Giridharadas was honored as a Henry Crown Fellow of the Aspen Institute in 2011, a fellowship intended to develop “community-spirited leaders.” After enjoying the comforts of this honor, the dichotomy at the heart of it all began to sink in, and he delivered a speech outlining what he named the “Aspen Consensus.” The Aspen Consensus, he said to the very wealthy philanthropists at the Aspen Institute, is a way of thinking that says by giving money away through foundations, these philanthropists substitute generosity for justice: “The Aspen Consensus says, ‘do more good’—not ‘do less harm.’”
Stiglitz’s take on this in his New York Times review of the book that grew out of that speech is that the rules of the current economic game are inherently inefficient and unfair. Through the stories he tells in Winners Take All, Stiglitz says, Ghiridharadas is pointing out that the fabulously wealthy would rather use buzzwordy ideas like “sustainable capitalism” or “philanthro-capitalism” than fundamentally question those unfair rules. (This viewpoint is no surprise, since Stiglitz is the author of a book titled The Price of Inequality.)

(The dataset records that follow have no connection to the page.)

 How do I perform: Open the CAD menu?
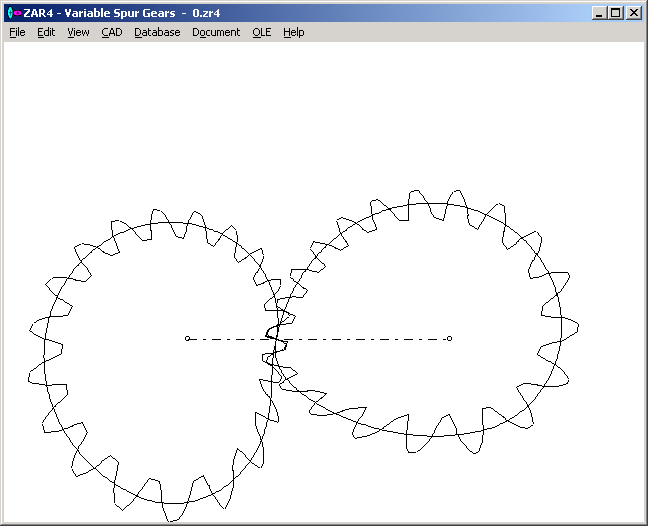click(111, 32)
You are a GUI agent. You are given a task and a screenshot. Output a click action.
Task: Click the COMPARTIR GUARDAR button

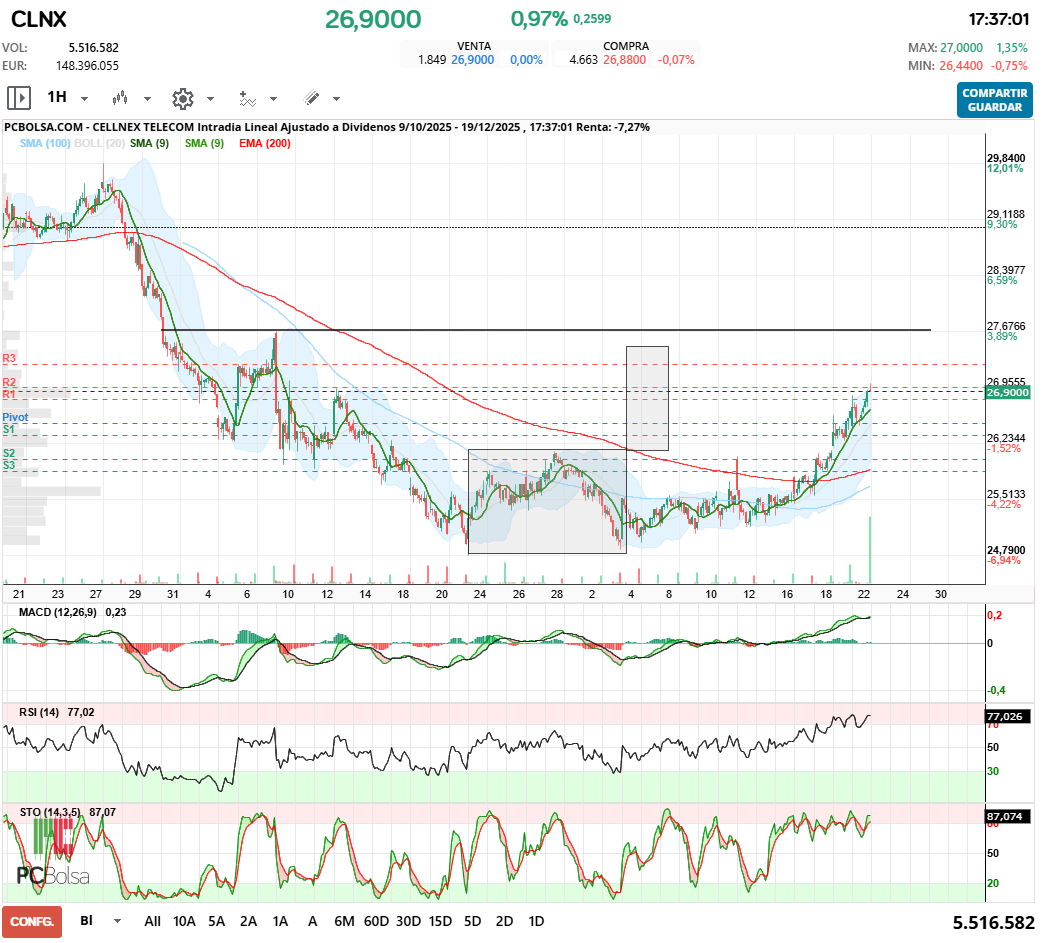994,102
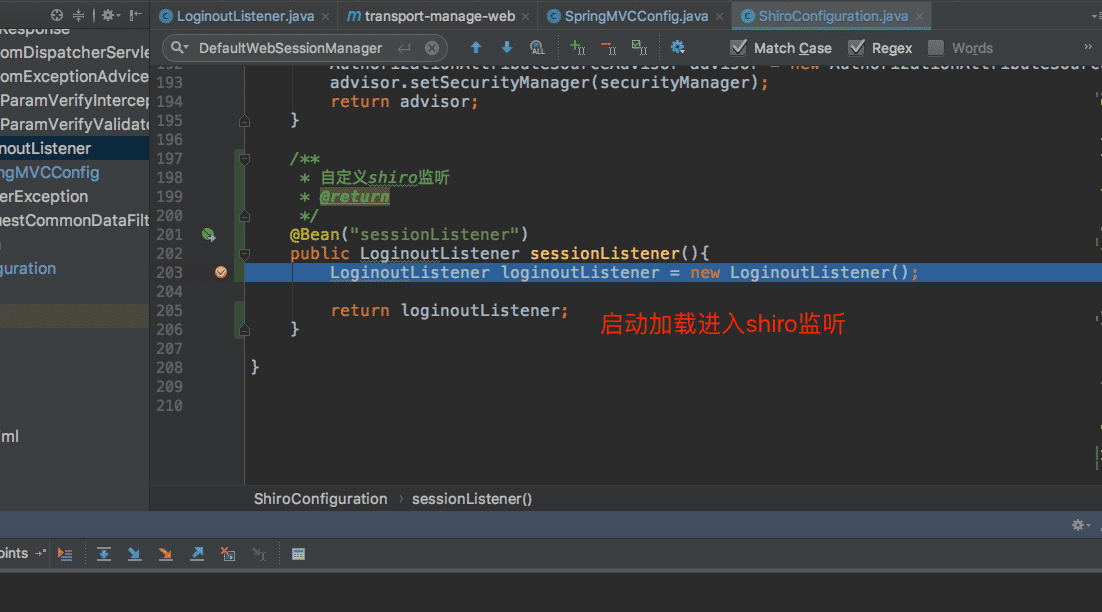Open search history via the magnifier dropdown
Image resolution: width=1102 pixels, height=612 pixels.
pyautogui.click(x=177, y=47)
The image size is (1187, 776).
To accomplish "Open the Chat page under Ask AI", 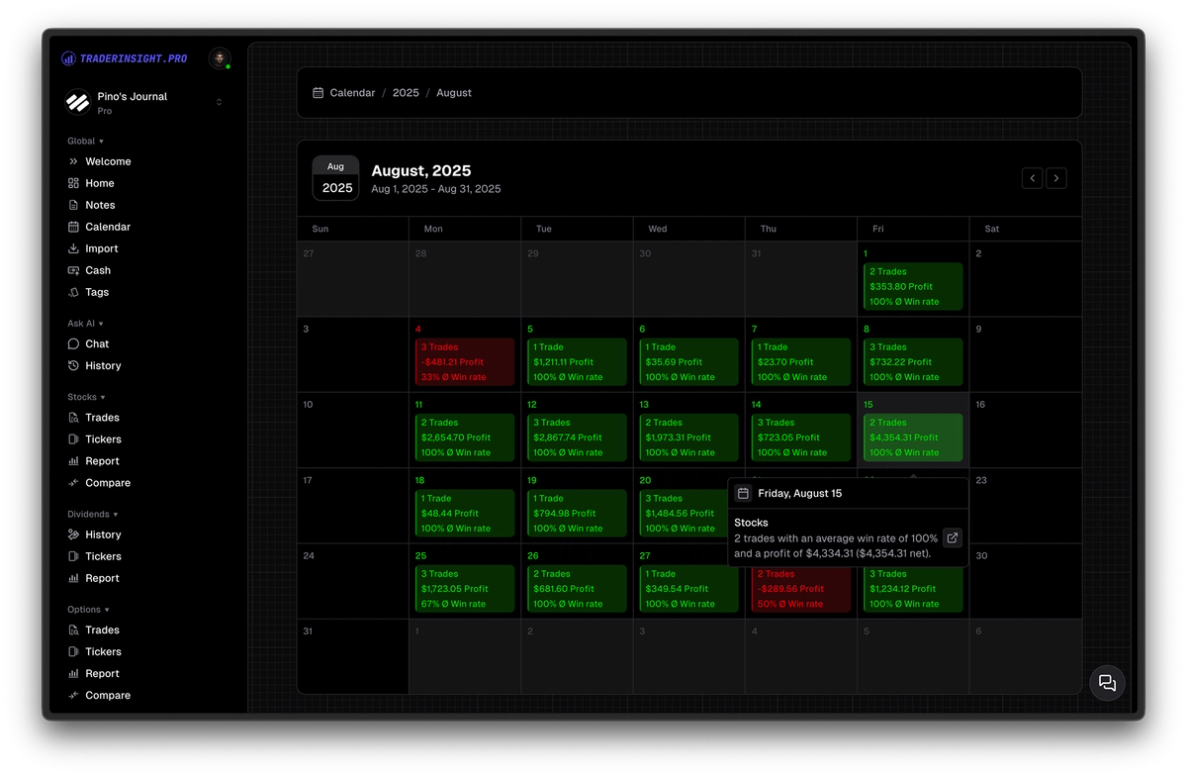I will (x=96, y=344).
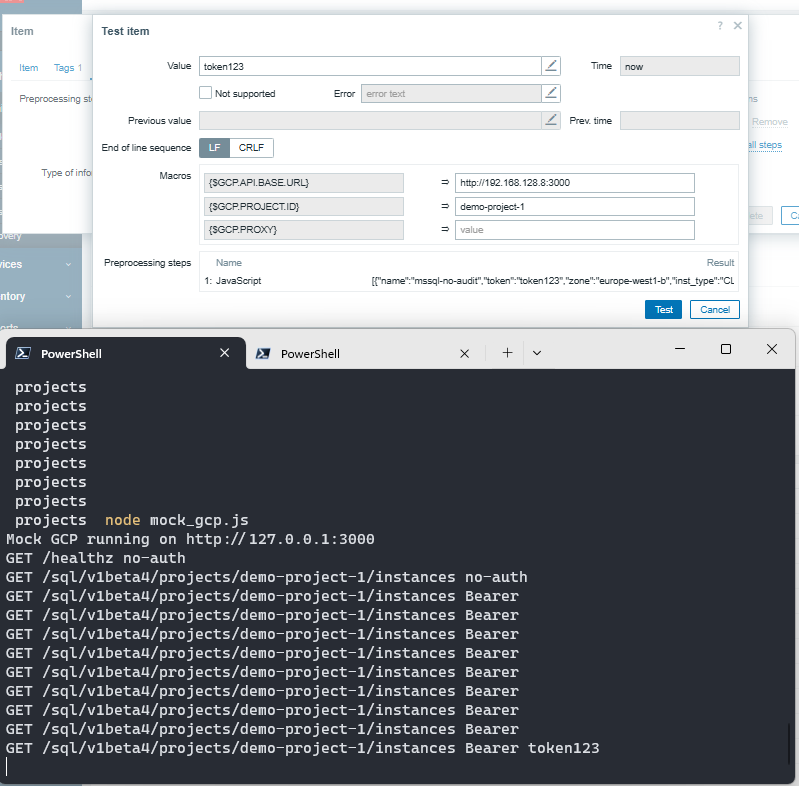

To clarify his point, Stiglitz describes the conference at Davos, where the ultra-wealthy philanthropists who want to do good gather. In one session, they will be discussing the dangers of climate change, and in the next, they are applauding deregulation. In one session, they are hearing about growing inequity and financial instability, and in the next they are applauding tax cuts to the wealthy and to large corporations. It raises the same question asked of Carnegie: How can benefactors of the poor and the earth be so supportive of policies causing that poverty and that ecological damage?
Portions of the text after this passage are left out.